La pausa

Después del mal rato, tomamos lo valioso de la experiencia y nos preparamos para el regreso en diciembre 2012; pero lo que venía no estaba contemplado.

Nunca imaginé lo que iba a comenzar a suceder.  Era la mañana del 24 de diciembre de 2012, alrededor de las 8 un dolor de estomago me despertó; para las 11 ya estaba en el hospital, desmayado por el enorme dolor y a la espera de ser valorado.

Recomendación número 1: NUNCA se atiendan en un hospital público en México.
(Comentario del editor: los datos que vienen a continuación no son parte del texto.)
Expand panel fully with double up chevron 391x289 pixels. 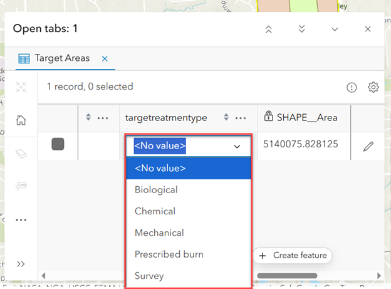(x=269, y=29)
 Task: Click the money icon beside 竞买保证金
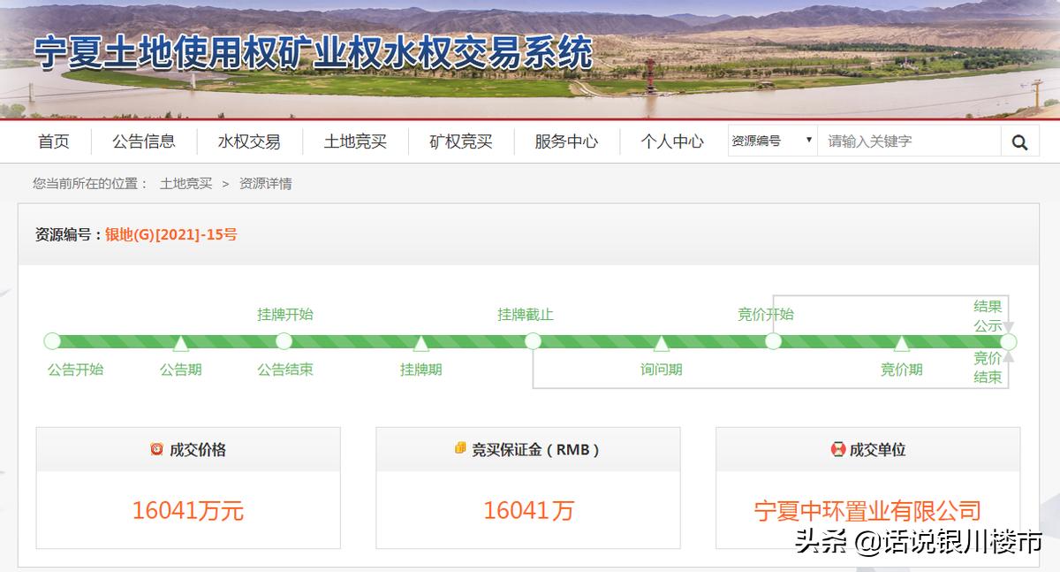pyautogui.click(x=459, y=449)
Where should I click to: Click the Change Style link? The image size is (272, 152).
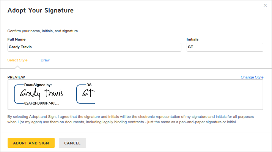[252, 77]
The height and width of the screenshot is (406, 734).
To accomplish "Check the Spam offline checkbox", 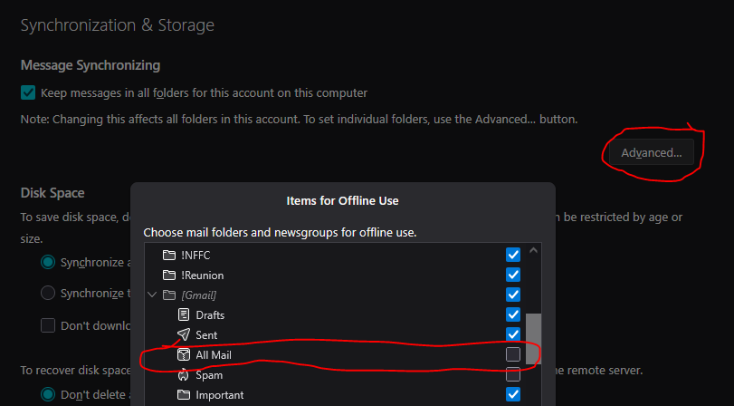I will [x=513, y=374].
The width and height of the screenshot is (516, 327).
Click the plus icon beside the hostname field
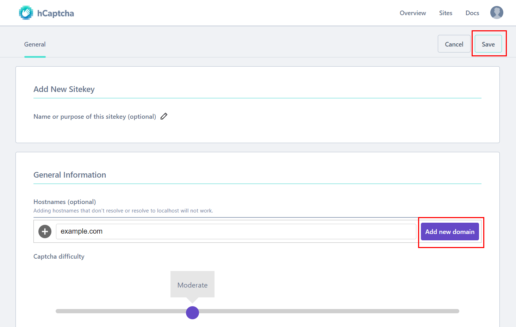click(45, 232)
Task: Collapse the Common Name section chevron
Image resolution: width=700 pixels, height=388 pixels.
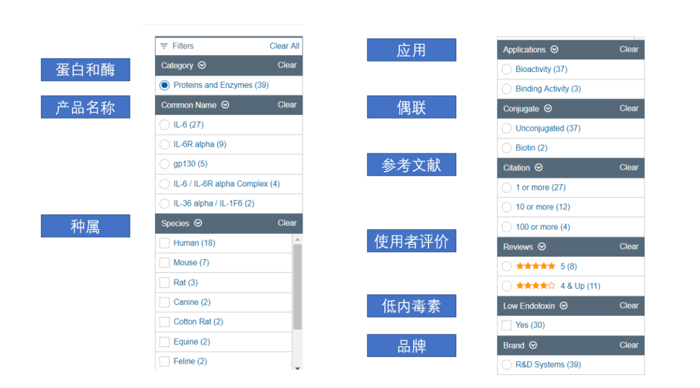Action: tap(225, 105)
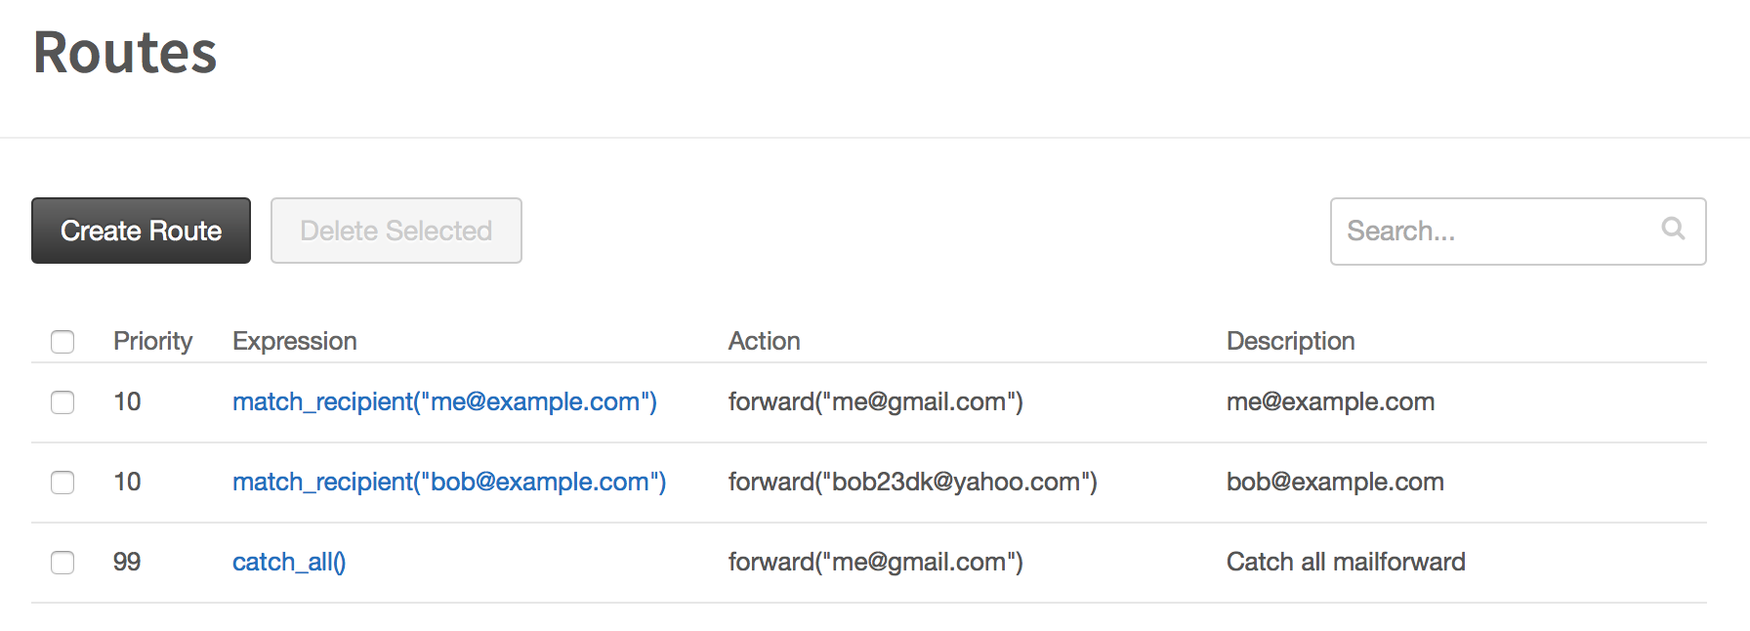Viewport: 1750px width, 631px height.
Task: Click the Catch all mailforward description
Action: [1346, 562]
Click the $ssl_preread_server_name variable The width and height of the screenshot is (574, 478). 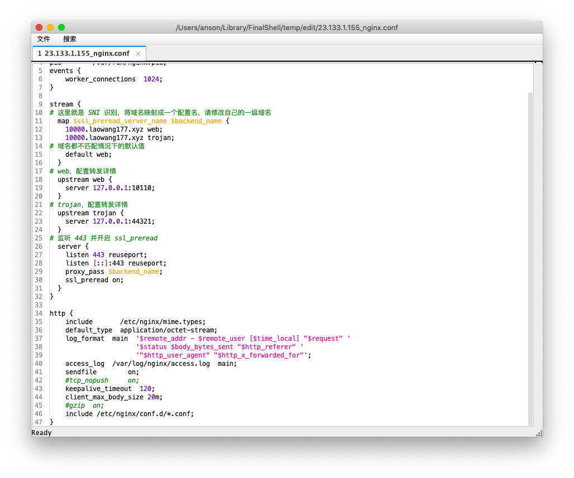click(x=120, y=120)
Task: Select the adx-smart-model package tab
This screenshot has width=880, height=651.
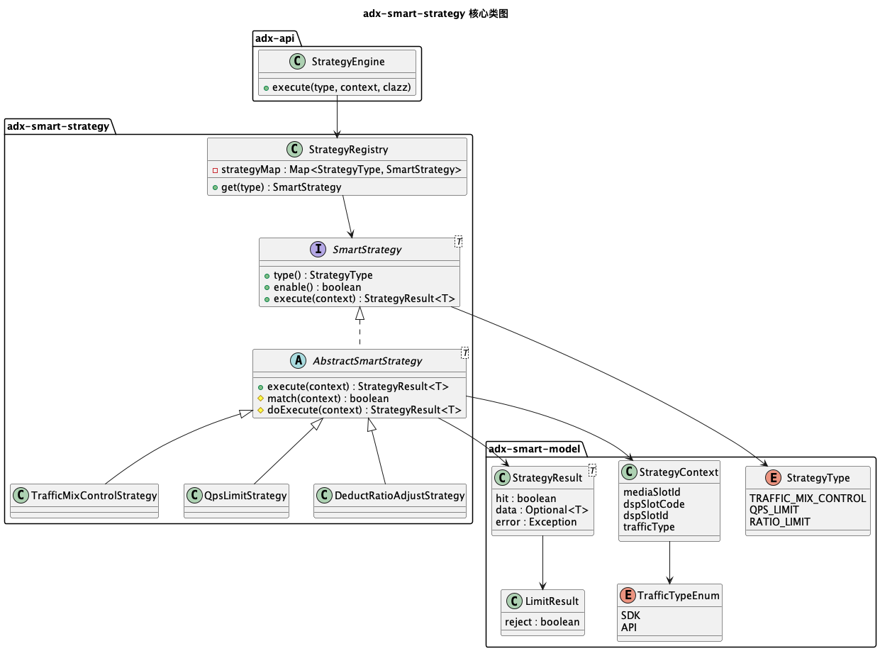Action: [534, 447]
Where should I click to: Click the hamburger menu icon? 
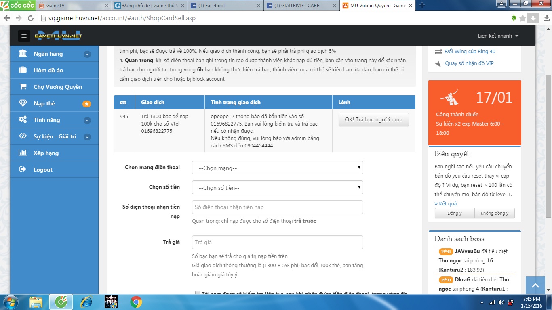tap(24, 36)
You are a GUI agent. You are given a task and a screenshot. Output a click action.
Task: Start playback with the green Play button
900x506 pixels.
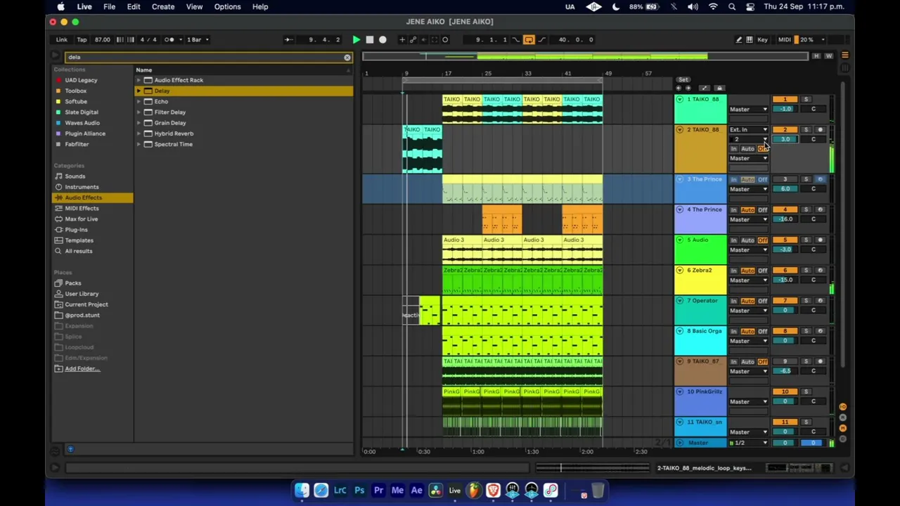pos(356,39)
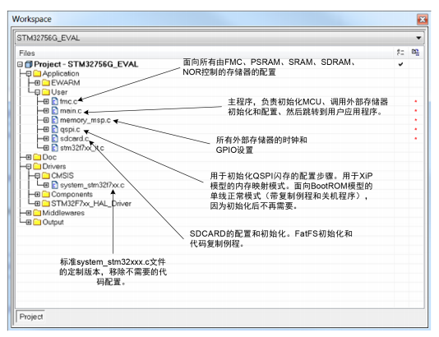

Después del medio día, y una serie de estudios de sangre y rayos equis, nos informan que la culpable es mi apéndice y debe ser extraída.  Me ingresaron, me prepararon, me operaron.

La anestesia dolió mucho más que el apéndice, el momento afuera del quirófano me pareció una eternidad; cuando por fin llegó el momento, y después de acostarme anestesiado en la plancha, el cirujano hizo la primera incisión. Sentí como mi piel se desprendió y el dolor me hizo exclamar un sonoro “auch”.

IMG_0146Para la media noche del 24 de diciembre ya estaba en recuperación; mi cena navideña fue una gelatina, jugo de manzana y té.  Alivio.

Al día siguiente regresé a casa y comenzó la segunda etapa de esta pausa.